*Source excerpt:*
┄┄┄┄┄┄┄┄┄┄

Reputation: 23
I have the following problem...
Time | A | B | C -- Sum should be
1 a1 b1 c1 a1 + b1 + c1
2 a2 b2 x a2 + b1 + c1
3 a3 x x a3 + b2 + c1
4 x b3 c2 a3 + b3 + c2
Essentially, the sum needs to be across the most recent value in time for each of the three rows. Each data column doesn't necessarily have a value for the current time.
I have tried several approaches using window functions and have been unsuccessful. I have written a stored procedure that does what I need, but it is SLOW.
CREATE OR REPLACE FUNCTION timeseries.combine_series(id int[], startTime timestamp, endTime timestamp)
RETURNS setof RECORD AS $$
DECLARE
retval double precision = 0;
row_data timeseries.total_active_energy%ROWTYPE;
maxCount integer = 0;
sz integer = 0;
lastVal double precision[];
v_rec RECORD;
BEGIN
SELECT INTO sz array_length($1,1);
FOR row_data IN SELECT * FROM timeseries.total_active_energy WHERE time >= startTime AND time < endTime AND device_id = ANY($1) ORDER BY time
LOOP
retval = row_data.active_power;
for i IN 1..sz LOOP
IF $1[i]=row_data.device_id THEN
lastVal[i] = row_data.active_power;
ELSE
retval = retVal + COALESCE(lastVal[i],0);
END IF;
END LOOP;
SELECT row_data.time, retval into v_rec;
return next v_rec;
END LOOP;
return ;
END;
$$ LANGUAGE plpgsql;
Call:
select * from timeseries.combine_series('{552,553,554}'::int[], '2013-05-01'::timestamp, '2013-05-02'::timestamp)
AS (t timestamp with time zone, val double precision);
Upvotes: 1
Views: 785
Reputation: 656221
SELECT ts, a, b, c
, COALESCE(max(a) OVER (PARTITION BY grp_a), 0)
+ COALESCE(max(b) OVER (PARTITION BY grp_b), 0)
+ COALESCE(max(c) OVER (PARTITION BY grp_c), 0) AS special_sum
FROM (
SELECT *
,count(a) OVER w AS grp_a
,count(b) OVER w AS grp_b
,count(c) OVER w AS grp_c
FROM t
WINDOW w AS (ORDER BY ts)
) sub
ORDER BY ts;
First, put actual values and following NULL
values in a group with the aggregate window function count()
: it does not increment with NULL
values.
Then take max()
from every group, arriving at what you are looking for. At this point you could just as well use min()
or sum()
, since there is only one non-null value per group.
COALESCE()
catches NULL
values if the overall first value in time is NULL
.
Note how I picked ts
as column name, since I don't use base type names like time
as identifiers.
That's also how you everyone should provide sample data in the first place!
CREATE TEMP TABLE t (ts int, a int, b int, c int);
INSERT INTO t VALUES
(1, 11, 21, NULL)
,(2, 12, 22, NULL)
,(3, 13, NULL, NULL)
,(4, NULL, 23, 32);
Upvotes: 1

┄┄┄┄┄┄┄┄┄┄

*Items:*
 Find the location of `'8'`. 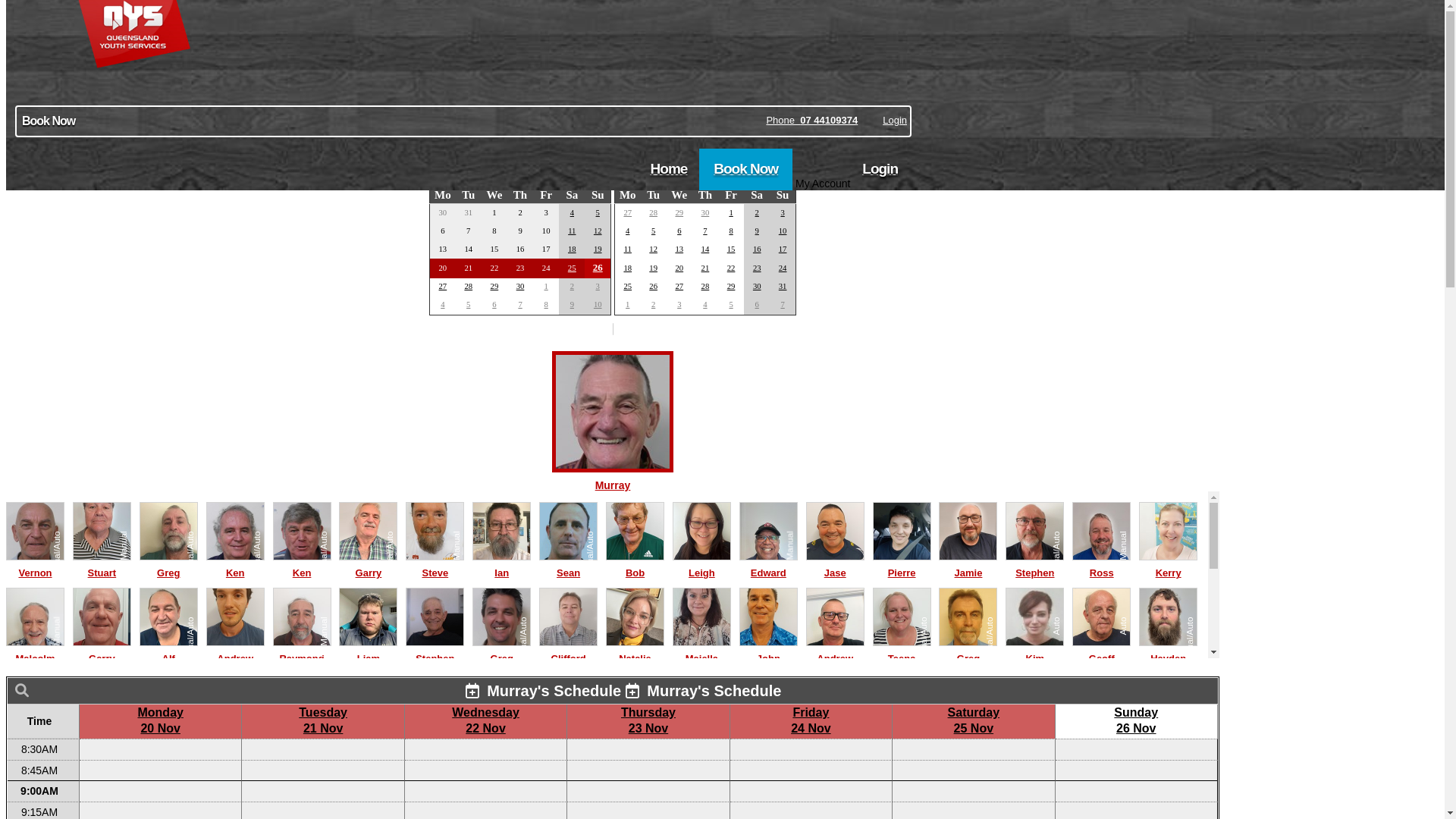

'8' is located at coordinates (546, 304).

┄┄┄┄┄┄┄┄┄┄

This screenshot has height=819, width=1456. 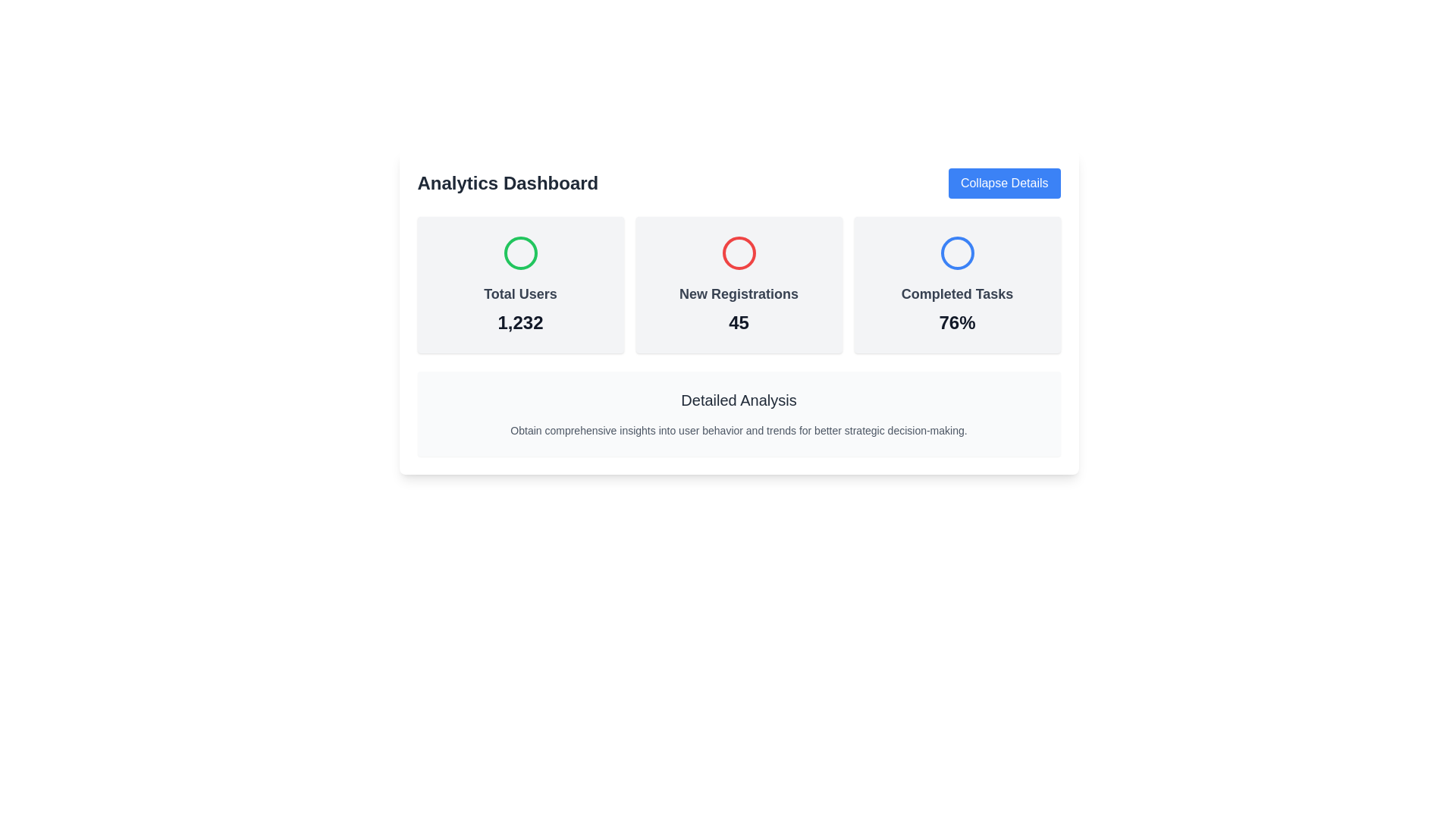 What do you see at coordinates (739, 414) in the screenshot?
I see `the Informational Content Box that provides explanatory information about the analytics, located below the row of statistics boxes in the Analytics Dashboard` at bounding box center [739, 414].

┄┄┄┄┄┄┄┄┄┄

*Problem set:*
1. In the forum thread, why does the answerer use ts as a column name?
2. Write out, word for word, the forum thread starting with "Time | A | B" and going on through "the current time.".
None of the data matters here.

*Per-task answers:*
1. The answerer doesn't use base type names like time as identifiers.

2.
Time | A | B | C -- Sum should be
1 a1 b1 c1 a1 + b1 + c1
2 a2 b2 x a2 + b1 + c1
3 a3 x x a3 + b2 + c1
4 x b3 c2 a3 + b3 + c2
Essentially, the sum needs to be across the most recent value in time for each of the three rows. Each data column doesn't necessarily have a value for the current time.